***** Provided data *****

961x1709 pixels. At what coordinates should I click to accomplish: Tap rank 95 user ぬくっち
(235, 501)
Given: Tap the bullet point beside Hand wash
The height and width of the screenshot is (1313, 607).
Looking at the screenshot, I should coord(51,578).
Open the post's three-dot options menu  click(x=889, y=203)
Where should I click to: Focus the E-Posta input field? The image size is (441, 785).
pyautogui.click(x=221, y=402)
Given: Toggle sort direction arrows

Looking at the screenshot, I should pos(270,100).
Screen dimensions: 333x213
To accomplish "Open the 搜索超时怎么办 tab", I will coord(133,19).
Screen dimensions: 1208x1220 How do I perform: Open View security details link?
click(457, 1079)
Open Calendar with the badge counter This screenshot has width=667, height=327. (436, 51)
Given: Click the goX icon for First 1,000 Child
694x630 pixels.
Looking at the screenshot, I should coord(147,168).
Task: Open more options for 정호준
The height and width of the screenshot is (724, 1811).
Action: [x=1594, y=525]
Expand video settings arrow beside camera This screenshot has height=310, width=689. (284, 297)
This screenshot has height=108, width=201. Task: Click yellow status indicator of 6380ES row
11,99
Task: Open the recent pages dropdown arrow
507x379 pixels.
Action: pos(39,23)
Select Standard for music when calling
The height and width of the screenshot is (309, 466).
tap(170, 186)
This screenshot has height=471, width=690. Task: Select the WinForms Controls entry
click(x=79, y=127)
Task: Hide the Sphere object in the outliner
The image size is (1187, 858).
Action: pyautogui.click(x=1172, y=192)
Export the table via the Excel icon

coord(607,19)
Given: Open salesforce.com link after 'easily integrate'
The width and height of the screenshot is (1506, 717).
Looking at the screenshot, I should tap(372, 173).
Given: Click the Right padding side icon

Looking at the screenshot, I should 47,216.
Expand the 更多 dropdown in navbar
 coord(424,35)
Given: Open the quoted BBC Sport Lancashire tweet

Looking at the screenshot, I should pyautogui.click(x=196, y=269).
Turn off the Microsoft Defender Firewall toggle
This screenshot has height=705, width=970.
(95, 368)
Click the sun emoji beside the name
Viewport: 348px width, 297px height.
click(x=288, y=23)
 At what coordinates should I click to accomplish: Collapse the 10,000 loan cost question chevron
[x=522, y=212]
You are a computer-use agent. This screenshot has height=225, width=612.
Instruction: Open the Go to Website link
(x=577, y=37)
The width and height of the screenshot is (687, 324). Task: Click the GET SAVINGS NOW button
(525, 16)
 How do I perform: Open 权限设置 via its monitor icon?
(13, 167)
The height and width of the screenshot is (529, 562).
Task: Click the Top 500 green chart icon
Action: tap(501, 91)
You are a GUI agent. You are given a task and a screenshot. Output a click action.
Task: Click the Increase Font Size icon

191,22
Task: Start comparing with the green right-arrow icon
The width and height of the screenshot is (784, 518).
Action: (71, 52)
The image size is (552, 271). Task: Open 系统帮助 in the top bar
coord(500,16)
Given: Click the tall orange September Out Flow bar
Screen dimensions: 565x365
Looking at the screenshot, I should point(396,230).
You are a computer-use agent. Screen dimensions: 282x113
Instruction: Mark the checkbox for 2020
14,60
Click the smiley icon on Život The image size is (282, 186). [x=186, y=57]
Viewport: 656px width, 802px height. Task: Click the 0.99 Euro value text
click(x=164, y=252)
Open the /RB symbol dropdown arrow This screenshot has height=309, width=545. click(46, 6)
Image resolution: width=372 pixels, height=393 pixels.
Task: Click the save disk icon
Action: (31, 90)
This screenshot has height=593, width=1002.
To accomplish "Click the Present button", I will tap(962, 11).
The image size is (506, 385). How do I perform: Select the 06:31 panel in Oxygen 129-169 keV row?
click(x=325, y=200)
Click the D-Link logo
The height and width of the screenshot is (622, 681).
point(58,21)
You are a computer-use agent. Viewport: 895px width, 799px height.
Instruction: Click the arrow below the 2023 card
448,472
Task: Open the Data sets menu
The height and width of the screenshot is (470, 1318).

*****

Recopy the entries above exactly, with every line included.

- [Task answer]:
961x1709 pixels. At what coordinates should I click to accomplish: Tap rank 95 user ぬくっち
(235, 501)
Given: Tap the bullet point beside Hand wash
The height and width of the screenshot is (1313, 607).
Looking at the screenshot, I should coord(51,578).
Open the post's three-dot options menu  click(x=889, y=203)
Where should I click to: Focus the E-Posta input field? The image size is (441, 785).
pyautogui.click(x=221, y=402)
Given: Toggle sort direction arrows

Looking at the screenshot, I should pos(270,100).
Screen dimensions: 333x213
To accomplish "Open the 搜索超时怎么办 tab", I will coord(133,19).
Screen dimensions: 1208x1220 How do I perform: Open View security details link?
click(457, 1079)
Open Calendar with the badge counter This screenshot has width=667, height=327. (436, 51)
Given: Click the goX icon for First 1,000 Child
694x630 pixels.
Looking at the screenshot, I should coord(147,168).
Task: Open more options for 정호준
The height and width of the screenshot is (724, 1811).
Action: [x=1594, y=525]
Expand video settings arrow beside camera This screenshot has height=310, width=689. (284, 297)
This screenshot has height=108, width=201. Task: Click yellow status indicator of 6380ES row
11,99
Task: Open the recent pages dropdown arrow
507x379 pixels.
Action: pos(39,23)
Select Standard for music when calling
The height and width of the screenshot is (309, 466).
tap(170, 186)
This screenshot has height=471, width=690. Task: Select the WinForms Controls entry
click(x=79, y=127)
Task: Hide the Sphere object in the outliner
The image size is (1187, 858).
Action: pyautogui.click(x=1172, y=192)
Export the table via the Excel icon

coord(607,19)
Given: Open salesforce.com link after 'easily integrate'
The width and height of the screenshot is (1506, 717).
Looking at the screenshot, I should tap(372, 173).
Given: Click the Right padding side icon

Looking at the screenshot, I should 47,216.
Expand the 更多 dropdown in navbar
 coord(424,35)
Given: Open the quoted BBC Sport Lancashire tweet

Looking at the screenshot, I should pyautogui.click(x=196, y=269).
Turn off the Microsoft Defender Firewall toggle
This screenshot has height=705, width=970.
(95, 368)
Click the sun emoji beside the name
Viewport: 348px width, 297px height.
click(x=288, y=23)
 At what coordinates should I click to accomplish: Collapse the 10,000 loan cost question chevron
[x=522, y=212]
You are a computer-use agent. This screenshot has height=225, width=612.
Instruction: Open the Go to Website link
(x=577, y=37)
The width and height of the screenshot is (687, 324). Task: Click the GET SAVINGS NOW button
(525, 16)
 How do I perform: Open 权限设置 via its monitor icon?
(13, 167)
The height and width of the screenshot is (529, 562).
Task: Click the Top 500 green chart icon
Action: tap(501, 91)
You are a GUI agent. You are given a task and a screenshot. Output a click action.
Task: Click the Increase Font Size icon

191,22
Task: Start comparing with the green right-arrow icon
The width and height of the screenshot is (784, 518).
Action: (71, 52)
The image size is (552, 271). Task: Open 系统帮助 in the top bar
coord(500,16)
Given: Click the tall orange September Out Flow bar
Screen dimensions: 565x365
Looking at the screenshot, I should point(396,230).
You are a computer-use agent. Screen dimensions: 282x113
Instruction: Mark the checkbox for 2020
14,60
Click the smiley icon on Život The image size is (282, 186). [x=186, y=57]
Viewport: 656px width, 802px height. Task: Click the 0.99 Euro value text
click(x=164, y=252)
Open the /RB symbol dropdown arrow This screenshot has height=309, width=545. click(46, 6)
Image resolution: width=372 pixels, height=393 pixels.
Task: Click the save disk icon
Action: (31, 90)
This screenshot has height=593, width=1002.
To accomplish "Click the Present button", I will tap(962, 11).
The image size is (506, 385). How do I perform: Select the 06:31 panel in Oxygen 129-169 keV row?
click(x=325, y=200)
Click the D-Link logo
The height and width of the screenshot is (622, 681).
point(58,21)
You are a computer-use agent. Viewport: 895px width, 799px height.
Instruction: Click the arrow below the 2023 card
448,472
Task: Open the Data sets menu
The height and width of the screenshot is (470, 1318).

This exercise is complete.